Execution Lifecycle¶
Understanding the execution lifecycle is the key to sizing parallelism, handling retries safely, and building useful monitoring for Jobs.
Main Content¶
Conceptual execution states¶
At a high level, a Job execution moves through trigger, runtime, and terminal phases.
| Phase | Operator meaning |
|---|---|
| Triggered / Created | The platform has registered a new execution |
| Running | One or more replicas are executing |
| Succeeded | Completion criteria were met |
| Failed | Retries were exhausted or the execution could not complete |
| Stopped | An operator or platform action ended the run before successful completion |
State labels below are conceptual unless re-verified against the live API
Use this page to understand transitions, not to hard-code enum values. Before parsing execution status in automation, verify the exact current labels exposed by Azure CLI or the management API.
Replica fan-out: parallelism and replicaCompletionCount¶
An execution can fan out to multiple replicas.
parallelismlimits how many replicas can run at once.replicaCompletionCountdefines how many successful replicas are required before the execution is treated as complete.
This gives you two useful models:
- All replicas required: every partition must succeed.
- n-of-m completion: a subset of replicas can satisfy the execution.
Choose n-of-m only when downstream correctness explicitly allows partial success.
Retry and timeout controls¶
Use replicaRetryLimit and replicaTimeout together:
| Setting | Primary purpose | Failure mode if mis-tuned |
|---|---|---|
replicaRetryLimit | Recover from transient failure | Retry storms or repeated side effects |
replicaTimeout | Stop stuck or unexpectedly long replicas | Silent hangs or premature termination |
Design guidance:
- Measure normal and p95 duration.
- Set timeout above p95 with headroom.
- Retry only failures that are truly transient.
- Make all external writes idempotent before increasing retry counts.
History retention¶
The current repository already documents that scheduled and event-based Jobs retain only the most recent 100 successful and failed executions.
Operational implications:
- Export important execution evidence to dashboards or tickets quickly.
- Keep longer-term success-rate reporting in Log Analytics or Application Insights.
- Do not rely on the platform execution list alone for long-term audit history.
Manual-job retention behavior should be confirmed before using it as an audit log
The 100-execution retention statement is already cited for scheduled and event-driven Jobs in this repository.

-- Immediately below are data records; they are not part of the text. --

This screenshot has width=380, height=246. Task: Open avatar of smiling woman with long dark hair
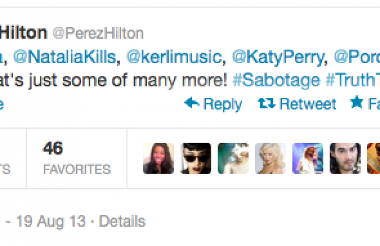pos(158,158)
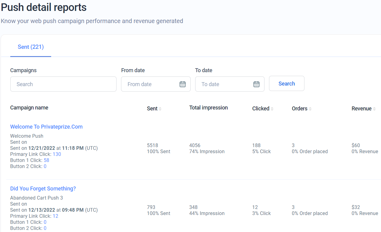Click the Campaign name column header
The height and width of the screenshot is (232, 381).
click(x=29, y=108)
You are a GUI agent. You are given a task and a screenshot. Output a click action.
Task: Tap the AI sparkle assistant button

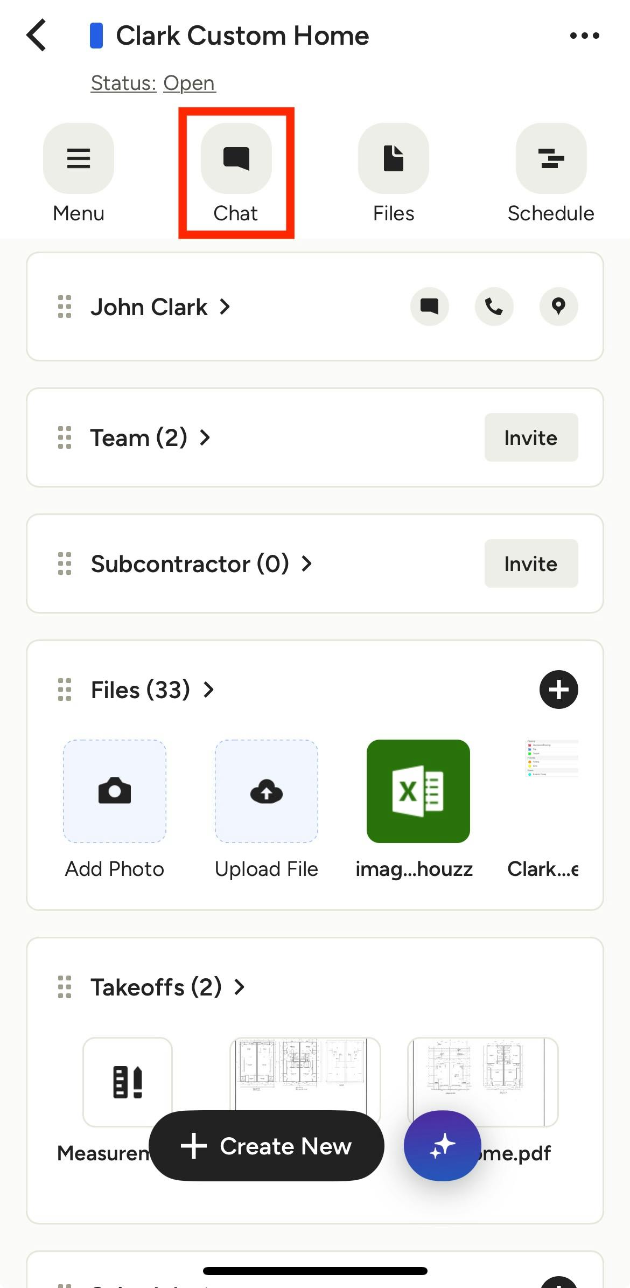tap(442, 1146)
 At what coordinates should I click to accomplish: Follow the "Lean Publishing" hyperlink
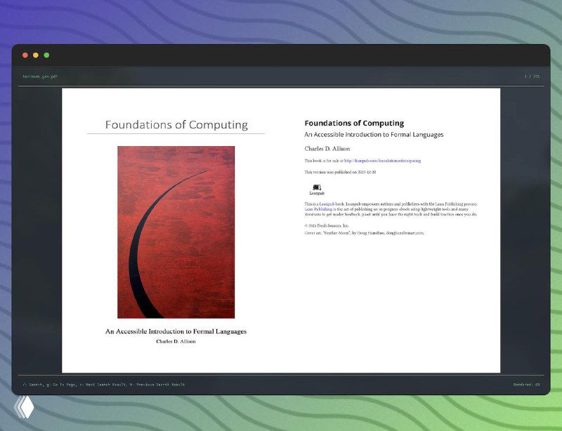pos(318,209)
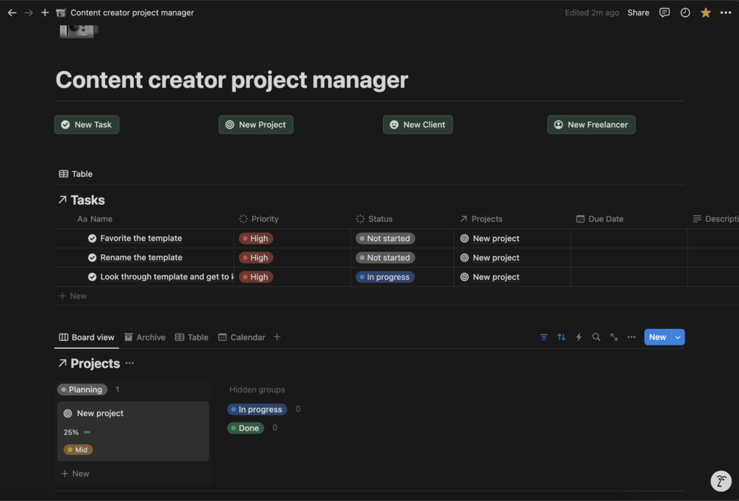Image resolution: width=739 pixels, height=501 pixels.
Task: Unfavorite the page using the star icon
Action: pyautogui.click(x=704, y=12)
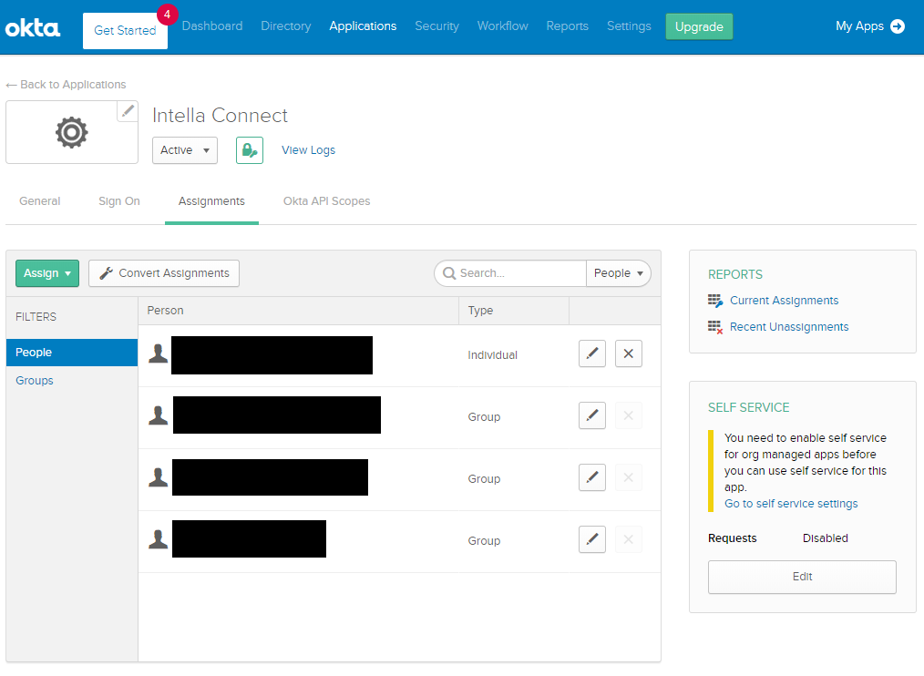The image size is (924, 676).
Task: Click the green lock icon near Active
Action: [x=249, y=149]
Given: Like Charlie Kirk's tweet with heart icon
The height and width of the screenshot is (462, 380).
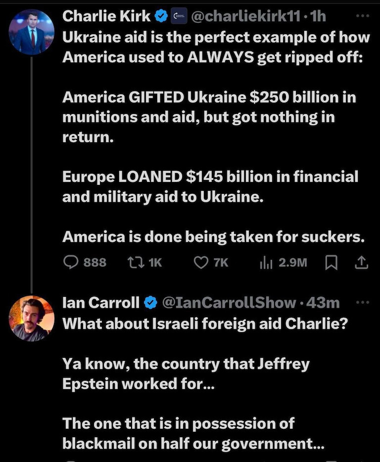Looking at the screenshot, I should pos(200,262).
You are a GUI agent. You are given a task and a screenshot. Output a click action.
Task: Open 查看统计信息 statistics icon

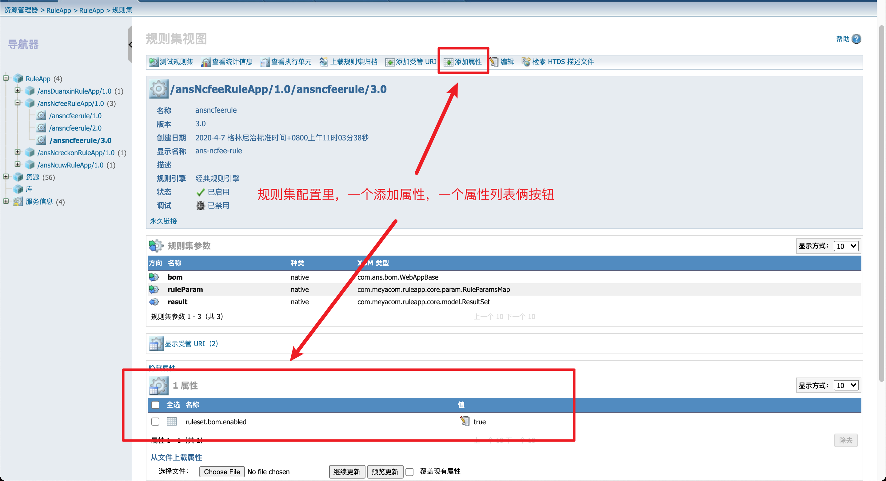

Re-verify manual execution retention separately if long-running audit history matters for your workload.
Lifecycle state model¶
stateDiagram-v2
[*] --> Triggered
Triggered --> Running
Running --> Succeeded: completion count met
Running --> Failed: retries exhausted
Running --> Stopped: operator/platform stop
Failed --> Running: retry permitted
Succeeded --> [*]
Failed --> [*]
Stopped --> [*]